Stored records
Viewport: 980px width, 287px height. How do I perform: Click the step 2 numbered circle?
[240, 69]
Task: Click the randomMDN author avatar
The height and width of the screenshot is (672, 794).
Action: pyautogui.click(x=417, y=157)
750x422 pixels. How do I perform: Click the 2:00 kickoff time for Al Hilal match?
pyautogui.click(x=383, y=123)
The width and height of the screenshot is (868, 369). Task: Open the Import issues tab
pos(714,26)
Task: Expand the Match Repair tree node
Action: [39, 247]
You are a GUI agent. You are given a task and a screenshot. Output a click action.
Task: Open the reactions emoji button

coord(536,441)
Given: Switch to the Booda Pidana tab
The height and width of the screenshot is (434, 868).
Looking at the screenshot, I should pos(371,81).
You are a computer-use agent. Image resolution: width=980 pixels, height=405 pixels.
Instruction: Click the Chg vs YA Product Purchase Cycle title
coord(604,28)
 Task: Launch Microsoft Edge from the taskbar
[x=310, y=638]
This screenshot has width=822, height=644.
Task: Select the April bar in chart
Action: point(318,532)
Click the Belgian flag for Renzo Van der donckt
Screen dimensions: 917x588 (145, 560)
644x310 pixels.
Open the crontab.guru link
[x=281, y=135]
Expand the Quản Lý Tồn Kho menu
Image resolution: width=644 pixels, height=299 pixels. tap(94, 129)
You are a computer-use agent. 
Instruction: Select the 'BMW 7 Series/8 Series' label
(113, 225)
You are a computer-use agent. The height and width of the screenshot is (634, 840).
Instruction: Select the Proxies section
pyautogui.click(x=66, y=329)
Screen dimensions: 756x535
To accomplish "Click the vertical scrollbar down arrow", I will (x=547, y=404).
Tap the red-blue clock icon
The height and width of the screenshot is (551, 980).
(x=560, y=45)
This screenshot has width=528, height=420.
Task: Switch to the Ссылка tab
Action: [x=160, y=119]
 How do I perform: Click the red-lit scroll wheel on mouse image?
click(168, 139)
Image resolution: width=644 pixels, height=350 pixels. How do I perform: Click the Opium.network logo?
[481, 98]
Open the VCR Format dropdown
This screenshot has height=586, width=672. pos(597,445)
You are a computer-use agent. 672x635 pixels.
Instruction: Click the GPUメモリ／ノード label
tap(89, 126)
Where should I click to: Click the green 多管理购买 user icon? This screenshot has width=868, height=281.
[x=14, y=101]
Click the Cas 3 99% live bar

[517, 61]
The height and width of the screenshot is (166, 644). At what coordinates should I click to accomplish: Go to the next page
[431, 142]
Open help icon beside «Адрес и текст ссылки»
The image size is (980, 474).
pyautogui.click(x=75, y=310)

• [Activity]: Go through the entries above and copy each line holding the string "computer".

• [Reply to the exercise]:
You are a computer-use agent. Image resolution: width=980 pixels, height=405 pixels.
You are a computer-use agent. 
You are a computer-use agent. The height and width of the screenshot is (634, 840).
You are a computer-use agent. 672x635 pixels.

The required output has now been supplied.